Part 2 - Peraturan

10 1 0
                                    

Hari ini Kinar masih berada di rumah bersama dengan Tio yang sedang membuat sarapan. Entah makanan seperti apa yang akan Tio hidangkan tapi baunya cukup sedap.

Gadis itu menuruni tangga sambil terus mengendus bau harum dari masakan yang dia yakini adalah nasi goreng.

"Pagi, Kin" sapa Tio yang sedang menyiapkan dua porsi nasi goreng ayam suwir serta telur mata sapi di masing-masing piring.

"Tumben baunya enak" ujar Kinar dengan suara serak khas orang bangun tidur, "Biasanya bau gosong".

Tio hanya tersenyum kecil menanggapinya, ia membawa dua piring itu ke meja makan kemudian mengambil gelas untuk menuang air putih serta teko untuk jus jeruk yang segar.

Kinar hanya menatap nasi goreng yang aromanya sangat menggiurkan itu, ia malah penasaran dengan kertas catia belum ingin memakannya dan lebih memilih menunggu Tio untuk duduk dan makan lebih dulu.

Gadis itu mengusap wajahnya kemudian tanpa sengaja melihat kertas catatan kecil yang tertempel rak piring di atas meja dapur.

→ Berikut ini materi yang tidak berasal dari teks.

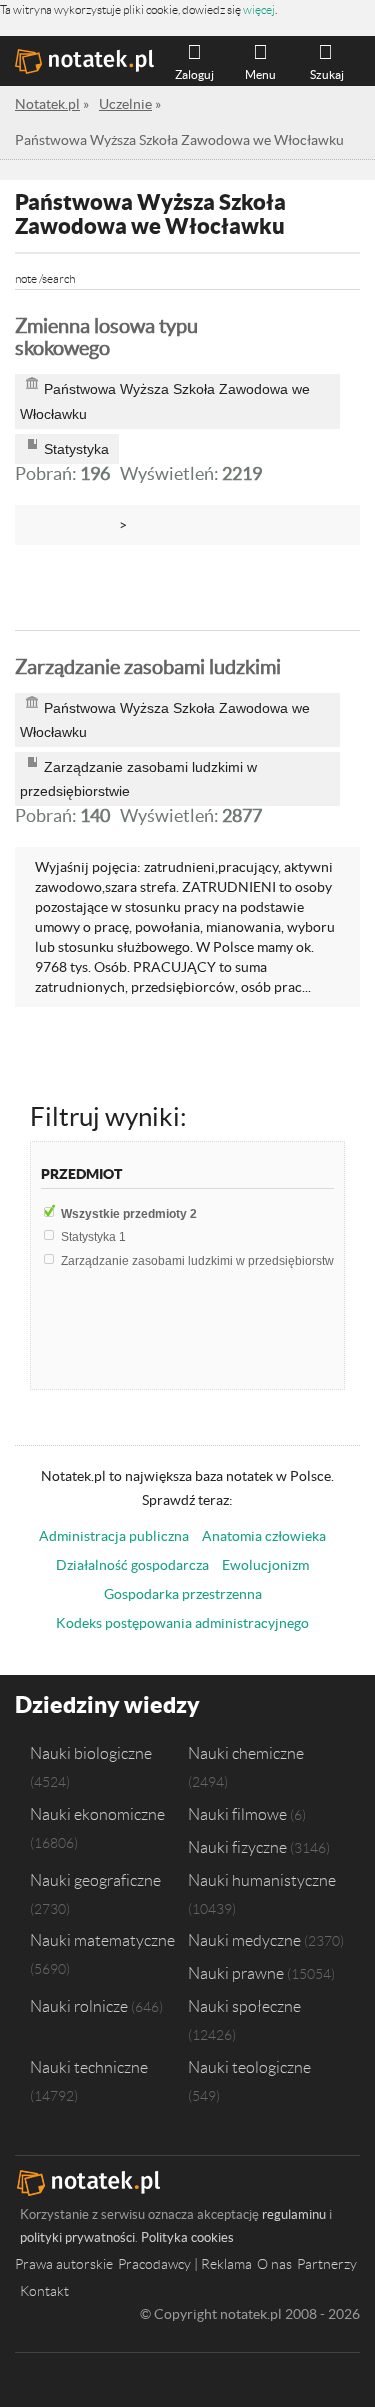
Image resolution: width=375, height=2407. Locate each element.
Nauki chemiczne (246, 1753)
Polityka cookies (187, 2237)
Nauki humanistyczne (262, 1880)
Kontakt (44, 2291)
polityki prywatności (77, 2237)
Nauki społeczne (244, 2006)
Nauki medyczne (244, 1940)
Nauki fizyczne (237, 1847)
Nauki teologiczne (249, 2067)
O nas (274, 2264)
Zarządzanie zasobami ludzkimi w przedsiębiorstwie (207, 1261)
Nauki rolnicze (79, 2006)
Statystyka (93, 1237)
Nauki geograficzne (95, 1880)
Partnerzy (327, 2264)
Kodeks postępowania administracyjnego (182, 1623)
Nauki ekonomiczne (97, 1814)
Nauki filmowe (237, 1814)
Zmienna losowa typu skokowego (106, 337)
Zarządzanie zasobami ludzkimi (148, 667)
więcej (259, 9)
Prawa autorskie (64, 2264)
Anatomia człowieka (264, 1536)
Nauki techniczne (89, 2067)
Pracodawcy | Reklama (185, 2264)
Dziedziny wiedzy (107, 1704)
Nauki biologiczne (91, 1753)
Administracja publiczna (114, 1536)
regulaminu (294, 2214)
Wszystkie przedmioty (129, 1214)
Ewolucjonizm (265, 1565)
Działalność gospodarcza (132, 1565)
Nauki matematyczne (102, 1940)
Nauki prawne (236, 1973)
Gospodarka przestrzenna (183, 1594)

"Makan Kin" Tio baru saja duduk tapi keponakannya itu malah meninggalkan kursi yang berjalan mendekati meja dapur.

Mata Kinar menyipit melihat tulisan di kertas kecil itu kemudian mengambilnya, "Tiga siung bawang merah, lima cabe merah, satu telur—" Kinar membuatkan mulutnya menyadari sesuatu setelah membaca tulisan di kertas tersebut.

"Pake resep ya?" Kinar tertawa sembari kembali duduk di kursinya, "Pantes bau nasi gorengnya enak, gak gosong, ga hambar".

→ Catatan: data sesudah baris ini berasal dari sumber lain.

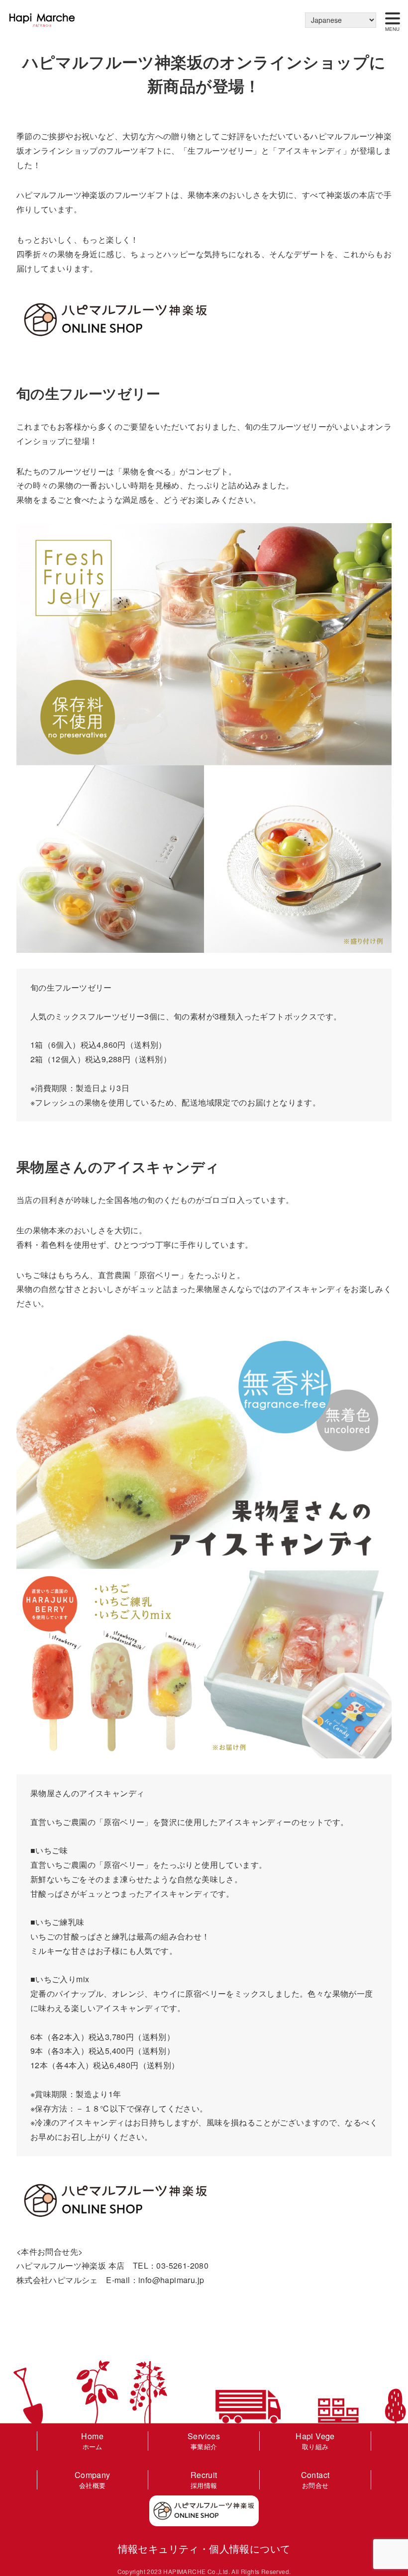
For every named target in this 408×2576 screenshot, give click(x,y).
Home (92, 2440)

"Ya setidaknya ini usaha Om biar bisa masakin kamu sarapan tiap hari" ujar Tio membela diri, "Hargai dong".

Kepala Kinar mengangguk kecil menikmati nasi goreng buatan Tio, "20 ribu boleh sih".

"Bukan gitu!".

"Aw!" pekik Kinar saat Tio menjitak jidatnya sampai kemerahan, "Bikin gak mood makan aja sih, Om" kesalnya.

Tio hanya diam tidak merespon Kinar yang sudah menampakkan wajah cemberutnya itu.

"Dapet resep dari mana?" tanya Kinar sambil melihat lagi resep dengan tulisan tangan yang rapi itu.

"Kemarin" jawab Tio.

Kinar menatap jengah karena jawaban itu tidak menyambung pada pertanyaan yang dia lontarkan.

"Dari mana? Bukan, dari kapan?" Kinar mencoba memperjelas kalimat tanyanya.

"Temen" balas Tio, "Sarapan aja cepat! Kalau masih tanya terus, kita gak jadi ke bengkel".

Kinar langsung ingat dengan motornya yang kemudian membuat dia makan dengan cepat hingga sempat tersedak.

Mobil putih itu melaju di jalanan ramai dengan pemandangan gedung-gedung tinggi dan langit biru cerah bersama gumpalan awan putih yang terlihat seolah berjalan lambat.

Kinar setia memandang ke luar jendela, tapi jika bosan ia akan melirik Tio yang sangat serius menyetir.

"Besok kamu berangkat sekolah" ujar Tio saat merasa sedang diperhatikan, "Om yang antar-jemput".

Raut wajah seneng yang hampir saja terukir lantas pudar, "Ngapain antar-jemput sih? Repot" protes Kinar.

"Om gak bisa lepas pengawasan dari kamu gitu aja" ujar Tio, "Nanti kalau Om udah percaya kamu buat bawa motor juga Om kasih kok".

"Jadi Om gak percaya sama Kinar?" sahut Kinar.

"Bukan gak percaya" elak Tio, "Om cuma khawatir kalau kamu sepulang sekolah gak langsung pulang dan malah keluyuran kemana-mana" jelasnya.